GECEK KAPLICALARI /AFYON
Tesisi de güzel
Afyon dendiğinde ilk akla gelen şeylerden biri kaplıcalar. Gecek Kaplıcaları’nın şifalı suları kadar kaplıcanın tesisleri de güzel. 6 kişilik
2 katlı villaların geceliği 350 lira. İçinde mutfağı dahil olmak üzere bir evde ne ararsanız var. Tesis içinde gece yarısına kadar açık market oluyor. Kendi yemeğinizi yapabilir, pide gibi yemekleri telefonla sipariş verebilirsiniz. Tek gece kalacaksanız bizim gibi pide siparişi verip sıcak suların keyfini sürebilirsiniz. Her şey tertemiz ve yeni. İçindeki kocaman havuzu kadar bizi mutlu eden başka bir şey olamazdı herhalde. Gecek Kaplıcaları Afyon-Kütahya yolunun 15’inci kilometresinde. Rezervasyonsuz gitmeyin.
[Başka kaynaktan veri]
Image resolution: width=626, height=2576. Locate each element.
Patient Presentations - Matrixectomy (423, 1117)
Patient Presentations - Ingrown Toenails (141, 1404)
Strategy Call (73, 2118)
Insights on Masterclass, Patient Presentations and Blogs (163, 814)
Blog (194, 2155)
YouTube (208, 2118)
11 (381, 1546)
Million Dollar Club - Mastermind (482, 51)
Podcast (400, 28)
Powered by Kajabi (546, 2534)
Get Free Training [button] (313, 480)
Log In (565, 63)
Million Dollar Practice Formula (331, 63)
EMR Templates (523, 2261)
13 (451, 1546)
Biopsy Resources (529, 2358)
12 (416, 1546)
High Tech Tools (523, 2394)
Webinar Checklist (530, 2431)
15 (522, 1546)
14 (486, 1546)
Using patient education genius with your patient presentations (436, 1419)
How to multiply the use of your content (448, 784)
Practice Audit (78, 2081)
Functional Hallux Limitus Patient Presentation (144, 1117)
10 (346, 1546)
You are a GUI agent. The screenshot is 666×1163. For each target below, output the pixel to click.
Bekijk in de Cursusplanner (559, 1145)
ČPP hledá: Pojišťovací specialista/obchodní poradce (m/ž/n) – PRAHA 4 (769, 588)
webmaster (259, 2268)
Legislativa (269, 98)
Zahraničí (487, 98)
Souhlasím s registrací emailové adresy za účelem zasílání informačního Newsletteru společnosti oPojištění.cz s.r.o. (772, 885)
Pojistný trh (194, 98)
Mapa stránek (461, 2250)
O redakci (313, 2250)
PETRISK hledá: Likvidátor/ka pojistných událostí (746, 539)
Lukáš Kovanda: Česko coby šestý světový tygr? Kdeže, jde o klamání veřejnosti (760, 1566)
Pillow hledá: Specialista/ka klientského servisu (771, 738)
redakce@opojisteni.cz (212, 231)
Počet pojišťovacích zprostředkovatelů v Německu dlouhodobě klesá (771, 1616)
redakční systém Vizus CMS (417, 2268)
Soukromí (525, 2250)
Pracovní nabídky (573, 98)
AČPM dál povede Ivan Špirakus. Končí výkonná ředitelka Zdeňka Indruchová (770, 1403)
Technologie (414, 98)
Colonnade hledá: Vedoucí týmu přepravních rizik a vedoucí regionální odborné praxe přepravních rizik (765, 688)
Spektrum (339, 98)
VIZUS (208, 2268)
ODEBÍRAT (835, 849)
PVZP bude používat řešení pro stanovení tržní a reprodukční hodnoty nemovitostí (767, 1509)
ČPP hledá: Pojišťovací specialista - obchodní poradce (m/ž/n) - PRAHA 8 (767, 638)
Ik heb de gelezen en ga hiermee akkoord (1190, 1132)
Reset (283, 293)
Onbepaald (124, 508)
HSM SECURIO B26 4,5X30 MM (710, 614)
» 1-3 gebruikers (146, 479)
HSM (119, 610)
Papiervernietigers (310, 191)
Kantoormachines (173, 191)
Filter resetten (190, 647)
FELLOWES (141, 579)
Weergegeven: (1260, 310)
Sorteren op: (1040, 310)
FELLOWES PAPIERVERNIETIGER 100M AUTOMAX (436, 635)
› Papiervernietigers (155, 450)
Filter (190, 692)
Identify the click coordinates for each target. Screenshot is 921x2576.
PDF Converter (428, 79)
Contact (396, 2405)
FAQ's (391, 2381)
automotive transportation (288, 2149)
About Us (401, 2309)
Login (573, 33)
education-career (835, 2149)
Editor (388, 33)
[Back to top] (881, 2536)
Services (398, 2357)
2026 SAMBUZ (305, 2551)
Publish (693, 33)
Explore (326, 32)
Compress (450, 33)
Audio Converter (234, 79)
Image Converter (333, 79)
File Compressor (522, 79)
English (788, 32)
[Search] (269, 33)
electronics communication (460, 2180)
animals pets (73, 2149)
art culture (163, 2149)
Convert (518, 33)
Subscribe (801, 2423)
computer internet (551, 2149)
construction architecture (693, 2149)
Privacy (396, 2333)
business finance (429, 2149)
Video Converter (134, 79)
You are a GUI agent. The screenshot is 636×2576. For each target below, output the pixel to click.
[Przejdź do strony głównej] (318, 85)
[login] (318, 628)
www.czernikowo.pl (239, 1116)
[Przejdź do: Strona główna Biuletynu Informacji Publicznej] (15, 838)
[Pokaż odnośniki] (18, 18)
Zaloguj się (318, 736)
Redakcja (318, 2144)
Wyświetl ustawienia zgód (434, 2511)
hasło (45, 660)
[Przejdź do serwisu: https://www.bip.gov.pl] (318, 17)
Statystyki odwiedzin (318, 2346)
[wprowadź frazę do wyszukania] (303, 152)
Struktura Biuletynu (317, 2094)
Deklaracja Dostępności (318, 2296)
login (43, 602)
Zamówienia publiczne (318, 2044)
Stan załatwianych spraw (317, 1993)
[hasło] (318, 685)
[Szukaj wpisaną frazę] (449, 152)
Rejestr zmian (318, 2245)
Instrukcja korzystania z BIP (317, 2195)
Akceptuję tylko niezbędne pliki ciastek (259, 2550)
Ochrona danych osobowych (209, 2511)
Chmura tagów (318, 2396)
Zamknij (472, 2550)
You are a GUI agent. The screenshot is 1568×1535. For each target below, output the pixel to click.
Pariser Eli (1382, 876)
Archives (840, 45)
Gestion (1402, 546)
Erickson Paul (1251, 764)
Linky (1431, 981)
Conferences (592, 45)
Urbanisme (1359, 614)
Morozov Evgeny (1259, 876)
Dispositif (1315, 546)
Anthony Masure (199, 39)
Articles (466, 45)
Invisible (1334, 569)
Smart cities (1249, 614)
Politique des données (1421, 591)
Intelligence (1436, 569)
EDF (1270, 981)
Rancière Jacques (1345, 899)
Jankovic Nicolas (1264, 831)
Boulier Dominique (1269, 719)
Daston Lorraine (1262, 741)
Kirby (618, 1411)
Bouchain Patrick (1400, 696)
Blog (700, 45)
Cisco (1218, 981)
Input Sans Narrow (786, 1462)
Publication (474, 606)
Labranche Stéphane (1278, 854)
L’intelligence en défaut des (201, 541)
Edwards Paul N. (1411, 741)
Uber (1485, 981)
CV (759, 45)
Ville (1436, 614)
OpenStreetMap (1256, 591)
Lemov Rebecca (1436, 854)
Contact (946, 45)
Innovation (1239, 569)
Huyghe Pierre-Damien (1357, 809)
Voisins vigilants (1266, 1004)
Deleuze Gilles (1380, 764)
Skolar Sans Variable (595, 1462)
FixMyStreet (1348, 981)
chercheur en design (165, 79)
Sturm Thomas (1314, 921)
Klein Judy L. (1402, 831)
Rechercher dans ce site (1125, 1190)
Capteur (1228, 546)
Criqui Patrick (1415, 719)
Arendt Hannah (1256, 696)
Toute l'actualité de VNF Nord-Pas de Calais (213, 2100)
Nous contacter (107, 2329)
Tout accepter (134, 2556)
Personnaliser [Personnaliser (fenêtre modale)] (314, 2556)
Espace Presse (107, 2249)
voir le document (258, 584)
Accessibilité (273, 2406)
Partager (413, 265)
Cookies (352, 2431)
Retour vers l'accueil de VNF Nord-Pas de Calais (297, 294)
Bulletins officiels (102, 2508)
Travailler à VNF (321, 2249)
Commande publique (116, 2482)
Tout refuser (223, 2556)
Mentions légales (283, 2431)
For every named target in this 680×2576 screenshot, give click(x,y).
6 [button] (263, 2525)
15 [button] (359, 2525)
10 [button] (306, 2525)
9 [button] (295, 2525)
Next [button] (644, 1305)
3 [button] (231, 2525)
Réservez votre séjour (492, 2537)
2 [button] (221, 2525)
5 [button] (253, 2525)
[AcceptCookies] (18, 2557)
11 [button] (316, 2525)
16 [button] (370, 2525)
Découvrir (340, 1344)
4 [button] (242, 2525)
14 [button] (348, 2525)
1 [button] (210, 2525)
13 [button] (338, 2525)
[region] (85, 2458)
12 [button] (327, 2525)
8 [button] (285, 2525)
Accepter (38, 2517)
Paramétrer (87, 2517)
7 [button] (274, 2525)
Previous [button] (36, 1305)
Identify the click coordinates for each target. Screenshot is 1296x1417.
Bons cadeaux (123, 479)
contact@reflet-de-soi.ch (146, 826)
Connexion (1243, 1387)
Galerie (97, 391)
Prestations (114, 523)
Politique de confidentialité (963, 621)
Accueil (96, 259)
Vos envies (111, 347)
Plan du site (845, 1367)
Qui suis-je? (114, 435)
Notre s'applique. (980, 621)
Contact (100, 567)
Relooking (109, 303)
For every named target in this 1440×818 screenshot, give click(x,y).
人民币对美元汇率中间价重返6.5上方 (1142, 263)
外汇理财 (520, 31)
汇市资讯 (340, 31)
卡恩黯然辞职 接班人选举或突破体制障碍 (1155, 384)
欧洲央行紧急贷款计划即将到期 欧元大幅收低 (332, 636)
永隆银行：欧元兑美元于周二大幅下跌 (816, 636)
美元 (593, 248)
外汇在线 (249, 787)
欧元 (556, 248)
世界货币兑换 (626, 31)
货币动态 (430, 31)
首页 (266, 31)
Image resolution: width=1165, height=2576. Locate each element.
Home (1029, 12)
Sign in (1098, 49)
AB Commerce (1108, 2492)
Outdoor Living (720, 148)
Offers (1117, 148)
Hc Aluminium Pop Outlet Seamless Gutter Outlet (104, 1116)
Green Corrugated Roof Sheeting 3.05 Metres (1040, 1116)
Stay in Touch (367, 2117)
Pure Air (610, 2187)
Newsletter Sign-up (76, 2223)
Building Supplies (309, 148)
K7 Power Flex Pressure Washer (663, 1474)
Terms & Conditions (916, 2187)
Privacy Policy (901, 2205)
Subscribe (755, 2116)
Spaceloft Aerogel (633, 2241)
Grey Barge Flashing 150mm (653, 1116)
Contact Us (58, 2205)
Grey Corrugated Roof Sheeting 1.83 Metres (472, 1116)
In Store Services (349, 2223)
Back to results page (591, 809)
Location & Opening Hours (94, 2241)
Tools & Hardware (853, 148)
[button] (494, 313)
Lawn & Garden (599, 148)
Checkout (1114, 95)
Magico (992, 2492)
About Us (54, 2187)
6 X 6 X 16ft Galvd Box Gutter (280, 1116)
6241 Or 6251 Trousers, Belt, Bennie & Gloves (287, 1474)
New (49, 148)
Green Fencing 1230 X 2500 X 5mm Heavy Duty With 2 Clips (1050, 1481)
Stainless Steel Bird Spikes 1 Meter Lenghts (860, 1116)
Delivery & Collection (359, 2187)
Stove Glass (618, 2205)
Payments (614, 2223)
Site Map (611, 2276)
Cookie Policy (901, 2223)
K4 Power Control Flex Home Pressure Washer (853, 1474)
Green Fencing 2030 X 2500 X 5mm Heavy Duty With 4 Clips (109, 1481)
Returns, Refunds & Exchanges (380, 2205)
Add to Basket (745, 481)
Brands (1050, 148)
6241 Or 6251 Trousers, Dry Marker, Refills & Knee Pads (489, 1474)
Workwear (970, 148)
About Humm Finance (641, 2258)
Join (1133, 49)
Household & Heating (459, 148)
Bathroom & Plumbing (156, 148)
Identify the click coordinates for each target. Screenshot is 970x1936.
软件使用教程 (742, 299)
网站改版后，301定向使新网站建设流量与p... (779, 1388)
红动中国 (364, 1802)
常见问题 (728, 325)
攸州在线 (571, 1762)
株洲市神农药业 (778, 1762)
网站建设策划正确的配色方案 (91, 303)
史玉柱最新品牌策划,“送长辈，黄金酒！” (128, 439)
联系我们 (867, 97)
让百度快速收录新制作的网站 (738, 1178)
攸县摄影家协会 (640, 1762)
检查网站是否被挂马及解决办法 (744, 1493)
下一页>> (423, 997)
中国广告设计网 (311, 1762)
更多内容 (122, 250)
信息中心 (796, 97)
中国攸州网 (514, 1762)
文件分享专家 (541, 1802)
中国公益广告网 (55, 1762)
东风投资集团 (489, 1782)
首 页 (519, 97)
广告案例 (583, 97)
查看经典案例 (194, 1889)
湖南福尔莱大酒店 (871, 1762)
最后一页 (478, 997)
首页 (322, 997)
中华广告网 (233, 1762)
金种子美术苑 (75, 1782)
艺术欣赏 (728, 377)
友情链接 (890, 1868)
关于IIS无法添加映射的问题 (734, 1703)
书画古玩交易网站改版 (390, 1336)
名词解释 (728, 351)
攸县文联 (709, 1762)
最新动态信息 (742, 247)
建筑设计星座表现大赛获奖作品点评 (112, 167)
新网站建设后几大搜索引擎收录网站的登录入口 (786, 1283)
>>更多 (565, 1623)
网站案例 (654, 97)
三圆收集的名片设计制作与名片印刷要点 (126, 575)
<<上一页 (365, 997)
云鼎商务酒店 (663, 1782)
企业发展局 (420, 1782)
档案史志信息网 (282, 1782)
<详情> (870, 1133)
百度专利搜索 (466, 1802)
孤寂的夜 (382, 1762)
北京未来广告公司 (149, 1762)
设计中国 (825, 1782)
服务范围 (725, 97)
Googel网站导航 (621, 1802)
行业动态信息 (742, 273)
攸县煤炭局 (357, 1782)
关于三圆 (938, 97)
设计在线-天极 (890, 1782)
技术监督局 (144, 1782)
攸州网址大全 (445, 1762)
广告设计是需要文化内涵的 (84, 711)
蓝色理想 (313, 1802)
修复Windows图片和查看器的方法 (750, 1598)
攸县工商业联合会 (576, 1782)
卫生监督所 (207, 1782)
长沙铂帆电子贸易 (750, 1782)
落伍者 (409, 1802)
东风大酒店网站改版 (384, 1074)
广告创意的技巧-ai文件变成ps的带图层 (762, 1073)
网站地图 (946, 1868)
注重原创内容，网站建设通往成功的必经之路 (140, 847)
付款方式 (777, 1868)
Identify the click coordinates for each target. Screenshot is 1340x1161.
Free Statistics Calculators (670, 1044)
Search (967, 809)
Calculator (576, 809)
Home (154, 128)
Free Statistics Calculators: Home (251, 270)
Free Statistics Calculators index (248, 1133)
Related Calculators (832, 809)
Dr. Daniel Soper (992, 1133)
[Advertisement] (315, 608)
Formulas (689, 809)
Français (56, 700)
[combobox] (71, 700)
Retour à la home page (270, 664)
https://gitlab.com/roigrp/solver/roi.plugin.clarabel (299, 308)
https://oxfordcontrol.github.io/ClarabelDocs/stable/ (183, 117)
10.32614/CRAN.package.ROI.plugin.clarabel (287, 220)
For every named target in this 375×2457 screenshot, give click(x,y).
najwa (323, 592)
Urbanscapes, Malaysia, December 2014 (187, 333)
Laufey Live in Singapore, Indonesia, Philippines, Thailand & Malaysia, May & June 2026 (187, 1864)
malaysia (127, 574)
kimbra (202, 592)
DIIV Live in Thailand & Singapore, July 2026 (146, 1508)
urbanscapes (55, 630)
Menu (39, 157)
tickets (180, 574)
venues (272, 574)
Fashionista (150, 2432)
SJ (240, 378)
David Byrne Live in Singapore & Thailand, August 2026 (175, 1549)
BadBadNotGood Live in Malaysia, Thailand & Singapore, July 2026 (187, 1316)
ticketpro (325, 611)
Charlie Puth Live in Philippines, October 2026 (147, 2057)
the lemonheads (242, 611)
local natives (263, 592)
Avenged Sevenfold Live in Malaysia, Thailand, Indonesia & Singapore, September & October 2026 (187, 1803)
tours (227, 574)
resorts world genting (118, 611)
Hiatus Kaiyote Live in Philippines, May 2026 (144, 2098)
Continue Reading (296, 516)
KARAHAYIT KAPLICALARI/DENİZLİ
İçilebilen şifalı su
Pamukkale’nin hemen dibindeki Karahayıt bölgesinde traverten, suyun özelliğinden dolayı kırmızı renkte. Bölge tam bir otel cenneti. Pansiyonlar, oteller, apartlar, ne ararsanız var. 4 kişi bir apartta 150 liraya da konaklayabilirsiniz, 2 kişi 300 liraya da. Otelde kalmak istemeyenler için günübirlik kullanabilecekleri aile havuzları ya da termal havuzlar var. İki ayrı suyun karışımından oluşan kaplıca sularının şeffaf olanı içilebiliyor aynı zamanda.
DİNAR KÖYÜ/ TUNCELİ
Kuş sesleri ve manzara
Tunceli merkeze 25 kilometre uzaklıkta, doğada, saklı bir yer. Toprak yollardan geçtikten sonra arabanızı bırakmanız ve bir süre yürüyerek dik bir tepeden dereye inmeniz gerekiyor. İndiğinizde mağara gibi bir tünel sizi karşılıyor. Orayı yüzerek geçtikten sonra derenin kenarında küçük bir doğal havuz göreceksiniz. Minerallerden dolayı suyun rengi turuncu ve sıcacık. Derenin her yerinden ve küçük havuzdan sıcak su kaynıyor. Çok kullanılan bir yer olmadığı için bir adı da yok. Bizi de Tunceli’de yaşayan bir tanıdık götürmüştü. Şimdiye kadar İzlanda’daki sıcak su kaynaklarından sonra beni en çok etkileyen yer burası oldu. Etrafta sadece kaynayan sıcak turuncu suların ve kuşların sesiyle muhteşem bir manzara var.